- **Metin bölümü**:
* * * * *

Dava dilekçesindeki açıklamaya göre dava, kadastro tesbitine itiraza ilişkindir.
Çekişmeli taşınmazın bulunduğu yerde tespit tarihinden önce 1967 yılında yapılıp kesinleşen orman kadastrosu, daha sonra dava tarihinde kesinleşen aplikasyon ve 1744 sayılı Yasa ile değişik 6831 sayılı Yasanın 2. madde uygulaması ve 1988 ila 1990 yıllarında yapılıp 08.07.1991 tarihinde ilan edilerek dava tarihinde kesinleşmemiş olan aplikasyon, sınırlandırması yapılmamış ormanların kadastrosu ile 2896 ve 3302 sayılı Yasalarla değişik 2/B uygulaması vardır.
Bir kısım davacılar vekili Av. ... tarafından dosyaya eklenmek üzere sunulan belgeler arasında yer alan, Marmaris Sulh Hukuk Mahkemesinin 20.10.2010 gün ve 2010/1028-926 sayılı veraset ilamından, davacılardan ..."nin, 14.10.2010 tarihinde öldüğü, mirasçı olarak geride eşi ... kızı 1941 doğumlu ... ile çocukları Bakiye ... ve ..."ın kaldığı anlaşılmaktadır. Mahkemece, ..."nin adı geçen mirasçıları davadan ve duruşma gününden haberdar edilmeden yargılama sona erdirilerek karar verilmiştir.
Yargıtay Hukuk Genel Kurulunun 23.11.2011 gün ve 2011/11-554 -2011/684 sayılı kararında da değinildiği gibi, ..."nin öldüğü tarihte yürürlükte bulunan 1086 sayılı HUMK’nun 73. maddesinde kanunun gösterdiği istisnalar dışında hakimin tarafları dinlemeden veya iddia ve savunmalarını bildirmeleri için kanuna uygun biçimde davet etmeden hükmünü veremeyeceğini öngörmüştür. Buna göre mahkemece davacı ..."nin ölümüyle mirasçıları davadan ve duruşma gününde haberdar edilip, kanuni şekillere uygun olarak davet edilmedikçe hüküm verilmesi mümkün değildir. Aksi halde iddia ve savunma hakkı kısıtlanmış sayılır,
Öte yandan; H.M.K. 114/1-d hükmü uyarınca, yargılama süresince tarafların, dava ehliyetine sahip bulunmaları dava şartıdır. Ölümle, taraf ve dava ehliyeti sonar ermektedir. 1086 sayılı Hukuk Yargılama Usul Yasasının 41. maddesi ve 6100 sayılı HMK"nın 55. maddesi gereğince, taraflardan birinin ölümü halinde diğer taraf istemiyle hakim davanın takibi için bir kayyım tayin edebilir. Taraf teşkili dava şartı olup, davanın her aşamasında mahkemece re’sen nazara alınması gereken bir olgudur ve temyiz edenin sıfatına bakılmaksızın mahkemece re"sen gözetilmesi gereklidir.

* * * * *

- **Verilen görev A**:
Kadastro tespitine itiraz davasına ilişkin metne göre şu soruları yanıtlayın:
(i) Çekişmeli taşınmazın bulunduğu yerde orman kadastrosu hangi yılda yapılıp kesinleşmiştir?
(ii) Veraset ilamı hangi mahkemece verilmiştir?
(iii) Tarafların dava ehliyetine sahip bulunmalarını dava şartı sayan H.M.K. hükmü hangisidir?
- **Verilen görev B**: Kadastro tespitine itiraz davasına ilişkin metinden bir kısmı harfi harfine aktarın: "Çekişmeli taşınmazın bulunduğu" sözcüklerinin geçtiği yerden başlayın, "2/B uygulaması vardır." sözcüklerinden sonra bitirin.
Aşağıdaki malzeme farklı bir kaynaktan alınmıştır.

* * * * *

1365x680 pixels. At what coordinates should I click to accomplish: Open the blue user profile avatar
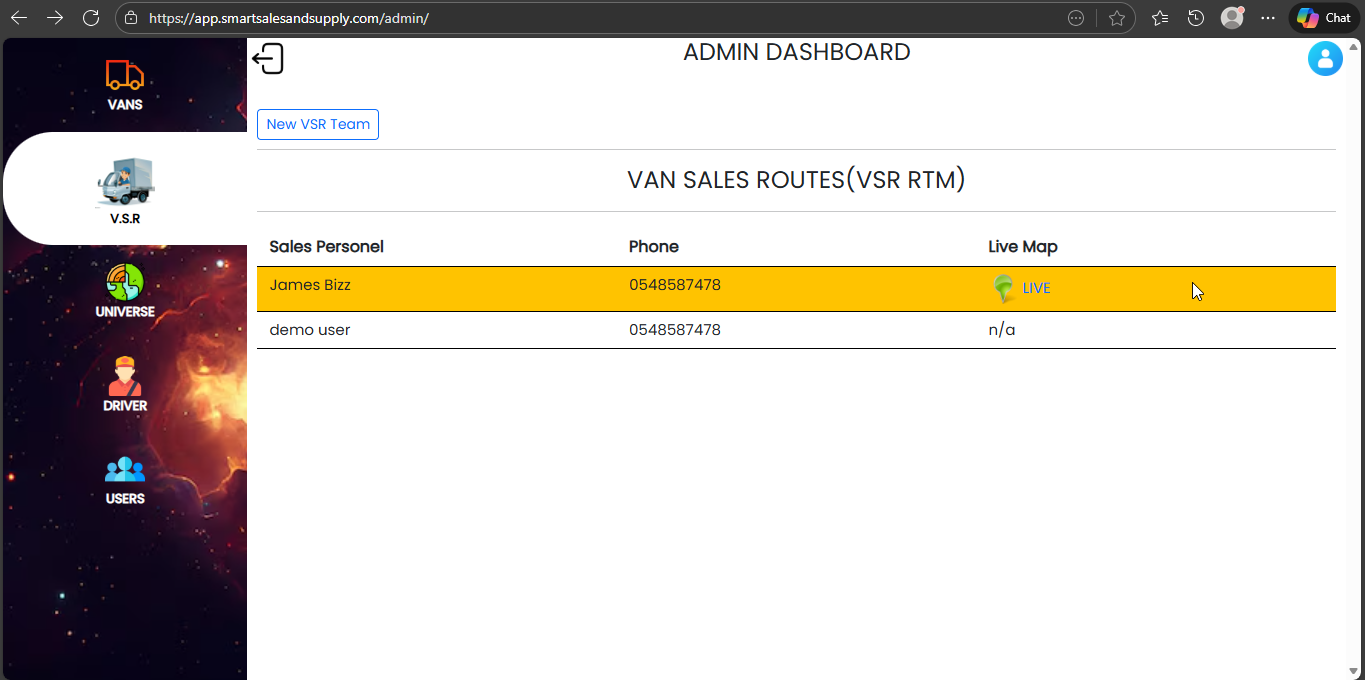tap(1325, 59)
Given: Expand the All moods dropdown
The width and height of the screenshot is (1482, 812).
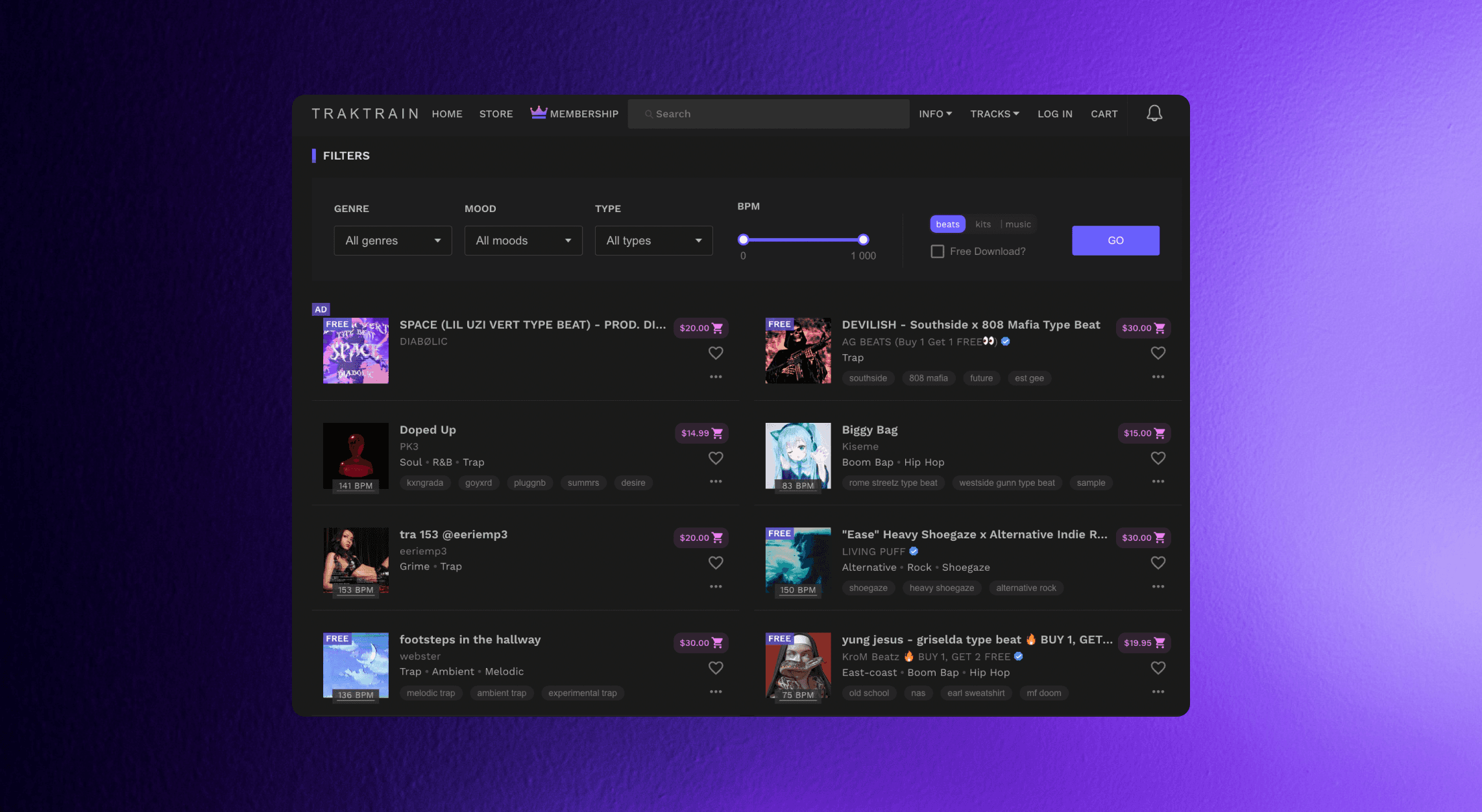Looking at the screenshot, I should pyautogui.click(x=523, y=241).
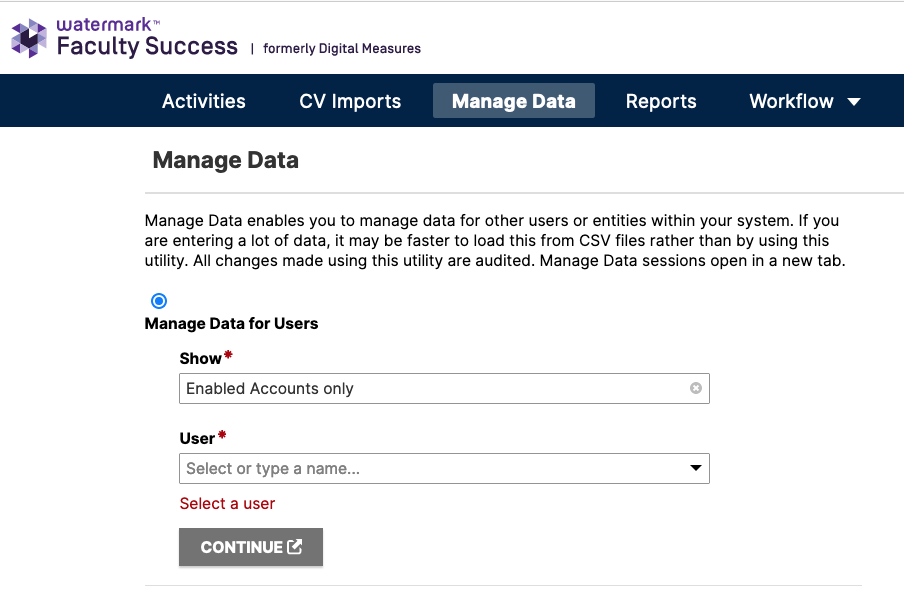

* * * * *

- **Nihai sonuç A**:
(i) 1967
(ii) Marmaris Sulh Hukuk Mahkemesi
(iii) H.M.K. 114/1-d

- **Nihai sonuç B**:
Çekişmeli taşınmazın bulunduğu yerde tespit tarihinden önce 1967 yılında yapılıp kesinleşen orman kadastrosu, daha sonra dava tarihinde kesinleşen aplikasyon ve 1744 sayılı Yasa ile değişik 6831 sayılı Yasanın 2. madde uygulaması ve 1988 ila 1990 yıllarında yapılıp 08.07.1991 tarihinde ilan edilerek dava tarihinde kesinleşmemiş olan aplikasyon, sınırlandırması yapılmamış ormanların kadastrosu ile 2896 ve 3302 sayılı Yasalarla değişik 2/B uygulaması vardır.